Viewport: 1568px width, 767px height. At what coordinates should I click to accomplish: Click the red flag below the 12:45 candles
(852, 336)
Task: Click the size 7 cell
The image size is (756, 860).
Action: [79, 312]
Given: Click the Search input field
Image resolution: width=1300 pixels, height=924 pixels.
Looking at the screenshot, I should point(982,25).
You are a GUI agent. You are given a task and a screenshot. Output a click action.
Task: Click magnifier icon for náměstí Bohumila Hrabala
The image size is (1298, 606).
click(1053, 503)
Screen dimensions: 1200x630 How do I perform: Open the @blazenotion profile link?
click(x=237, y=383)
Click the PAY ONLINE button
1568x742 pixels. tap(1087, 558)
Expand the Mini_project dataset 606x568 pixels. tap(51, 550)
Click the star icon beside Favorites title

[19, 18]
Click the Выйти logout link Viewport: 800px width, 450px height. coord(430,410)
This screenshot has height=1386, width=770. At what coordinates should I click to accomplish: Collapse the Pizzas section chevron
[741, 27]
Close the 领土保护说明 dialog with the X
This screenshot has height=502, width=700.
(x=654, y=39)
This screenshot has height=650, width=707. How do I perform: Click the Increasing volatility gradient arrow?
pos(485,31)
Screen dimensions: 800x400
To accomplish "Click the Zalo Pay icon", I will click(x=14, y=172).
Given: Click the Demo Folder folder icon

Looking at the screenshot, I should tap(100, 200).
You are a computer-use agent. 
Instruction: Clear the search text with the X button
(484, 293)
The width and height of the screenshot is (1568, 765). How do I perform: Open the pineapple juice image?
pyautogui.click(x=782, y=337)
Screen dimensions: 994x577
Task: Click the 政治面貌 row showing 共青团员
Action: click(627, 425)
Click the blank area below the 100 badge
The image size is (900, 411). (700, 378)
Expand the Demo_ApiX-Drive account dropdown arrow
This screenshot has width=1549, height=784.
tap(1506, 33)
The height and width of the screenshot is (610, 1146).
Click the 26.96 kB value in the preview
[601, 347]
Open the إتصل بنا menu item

|---|

PROBLEM REQUIREMENTS:
Examine the entries and report how many of their lines contain the string "agent", giving no more than the number.

ANSWER SPACE:
2